• Instruções: Conte quantas linhas abaixo contêm a palavra "each", diferenciando maiúsculas de minúsculas. Dê apenas o número.

:: Dados fornecidos

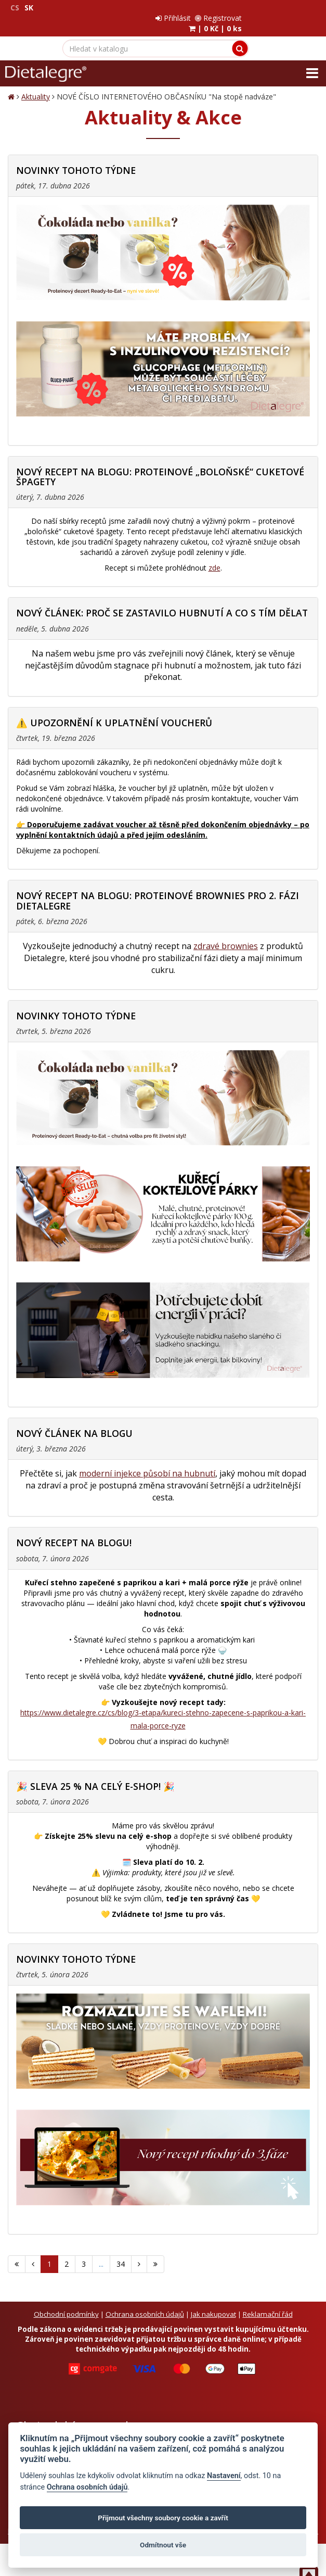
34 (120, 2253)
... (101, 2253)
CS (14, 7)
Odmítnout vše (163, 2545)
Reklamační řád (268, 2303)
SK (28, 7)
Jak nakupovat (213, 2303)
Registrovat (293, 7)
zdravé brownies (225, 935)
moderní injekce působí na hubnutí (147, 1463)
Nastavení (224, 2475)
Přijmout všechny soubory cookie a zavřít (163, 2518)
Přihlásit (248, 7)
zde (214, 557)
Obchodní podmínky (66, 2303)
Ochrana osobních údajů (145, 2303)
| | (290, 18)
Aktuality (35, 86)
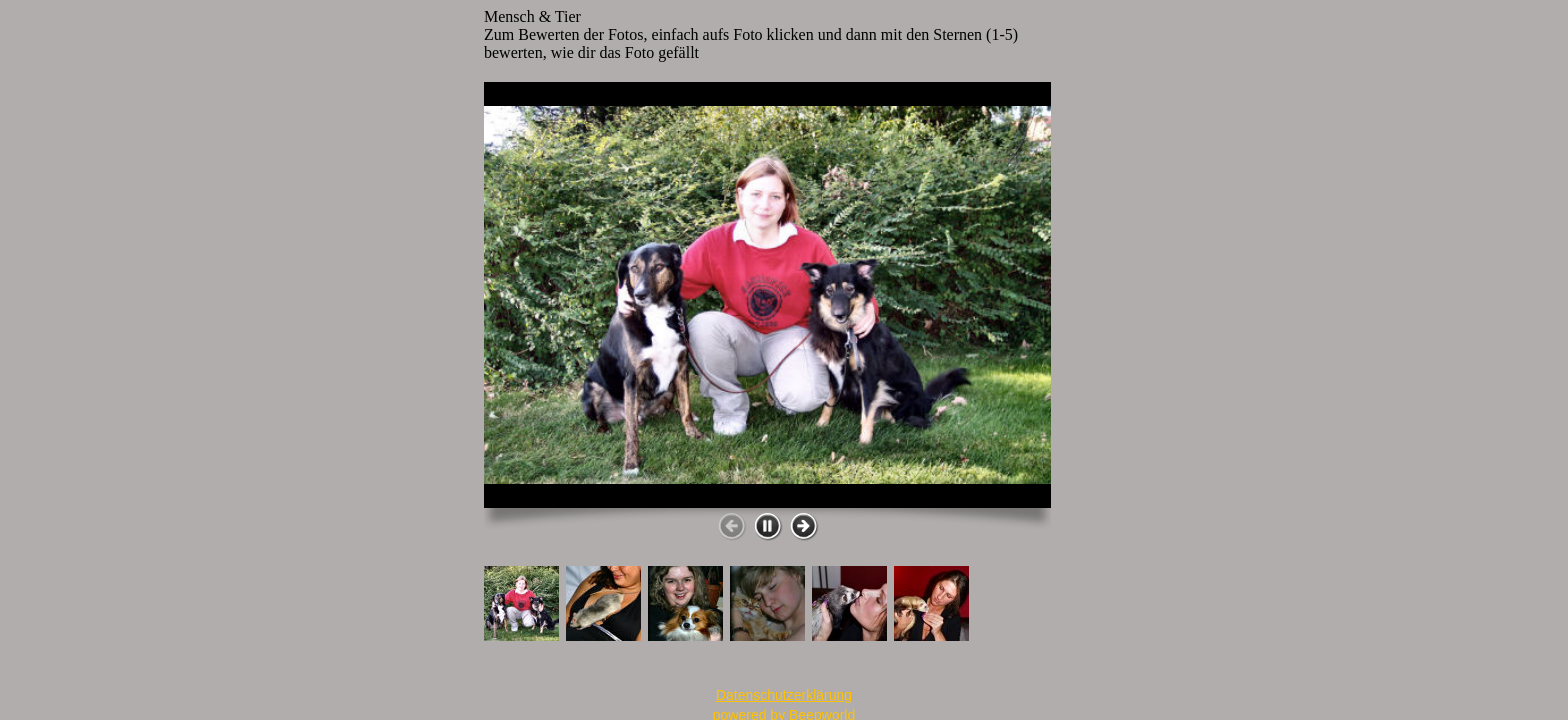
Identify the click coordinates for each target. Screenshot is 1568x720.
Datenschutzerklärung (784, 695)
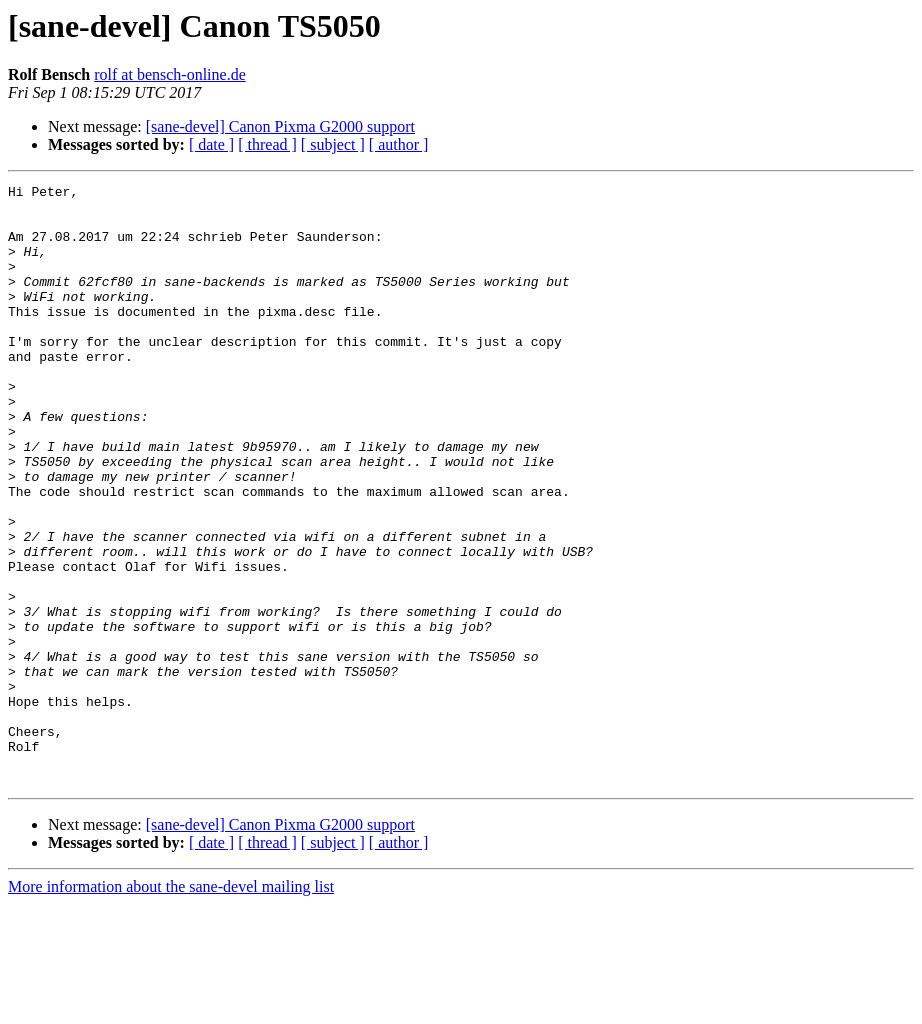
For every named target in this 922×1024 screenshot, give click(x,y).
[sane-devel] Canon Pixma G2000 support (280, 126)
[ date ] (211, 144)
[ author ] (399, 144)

::::
:: Dados fornecidos

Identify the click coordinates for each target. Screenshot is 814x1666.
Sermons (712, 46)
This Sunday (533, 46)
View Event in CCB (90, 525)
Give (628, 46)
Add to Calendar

::::
:: Dados fornecidos

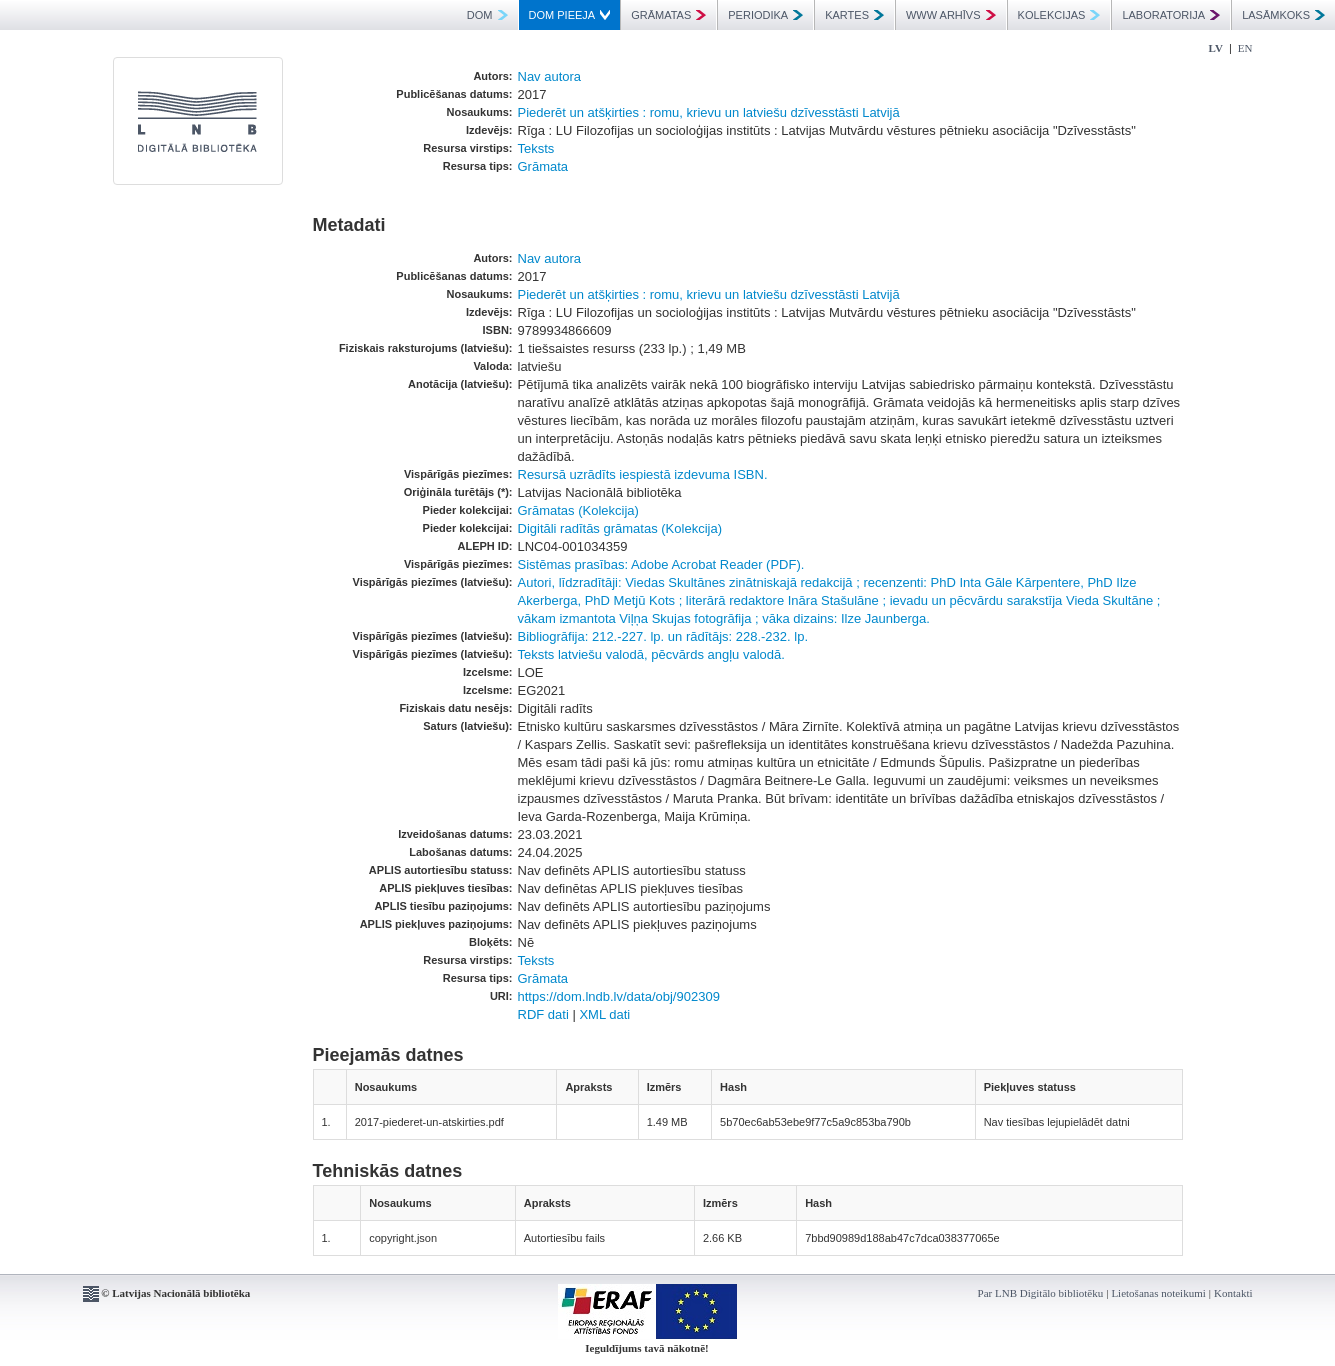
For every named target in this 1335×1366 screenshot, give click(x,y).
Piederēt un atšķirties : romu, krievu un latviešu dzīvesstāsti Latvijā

::::

• Resposta: 2